Ora, al netto delle valutazioni di merito personali, che mi vedono favorevole all’eliminazione del quorum, come peraltro previsto nel ddl originario e come ho già avuto modo di esprimermi ancora quando ero consigliere comunale della città di Trento, appare curioso che Rossi voglia pure accreditarsi come difensore delle iniziative popolari. Va ricordato che era stato lui a “segare” il ddl portato in Consiglio con le firme di oltre 4000 cittadini, dai 51 articoli originari, ai 7 articoli con i quali sarebbe dovuto arrivare in aula. Se vogliamo chiamarlo “compromesso”, possiamo anche prenderci in giro. Sembra anche che sia arrivata da Rossi stesso la proposta di riportare in aula a fine legislatura questo disegno di legge.

In questo modo Rossi ha ottenuto tre risultati in uno: fermare il disegno di legge, addossare la colpa ai capigruppo di minoranza, e provare anche a fare la figura del politico illuminato.

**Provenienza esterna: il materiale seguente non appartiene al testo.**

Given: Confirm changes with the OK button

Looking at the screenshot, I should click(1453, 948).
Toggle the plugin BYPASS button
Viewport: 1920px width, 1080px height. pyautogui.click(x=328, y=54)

Per quanto riguarda i contenuti che non vorrei dibattere in questa sede, perché avrei voluto potermi esprimere nell’aula consiliare, lascio solo uno spunto di riflessione. Il referendum per la riforma costituzionale, per capirsi il referendum “di Renzi” del 4 dicembre 2016, era senza quorum. Lo prevede la legge. Ora, se per una riforma della Costituzione non è previsto un quorum, che senso ha che sia previsto per un referendum magari consultivo, quindi neppure vincolante per l’amministrazione? Altra cosa, senza quorum abbiamo visto tutti come il dibattito sui contenuti referendari è letteralmente fiorito come non si vedeva da anni, con numerose serate (organizzate trasversalmente da tutti i partiti) per i cittadini che discutevano nel merito delle varie modifiche proposte. Non si può dire lo stesso per gli ultimi esempi di referendum abrogativi, sia nazionali che provinciali: ricordiamoci quello provinciale per abrogare le Comunità di valle, con una partecipazione al 27%, perché qualcuno invitava ad astenersi o ad andare al mare. Ecco, con il quorum si sommano ai contrari anche chi si astiene volontariamente e chi non va a votare per mille motivi, falsando il risultato e facendo scadere il dibattito elettorale.

E’ per questo che AGIRE per il Trentino ha voluto inserire nel suo programma un riferimento anche al miglioramento degli strumenti di partecipazione diretta dei cittadini, su modello dei migliori esempi a livello internazionale, anche per conferire nuova rappresentatività ad istituzioni da troppo tempo chiuse su se stesse.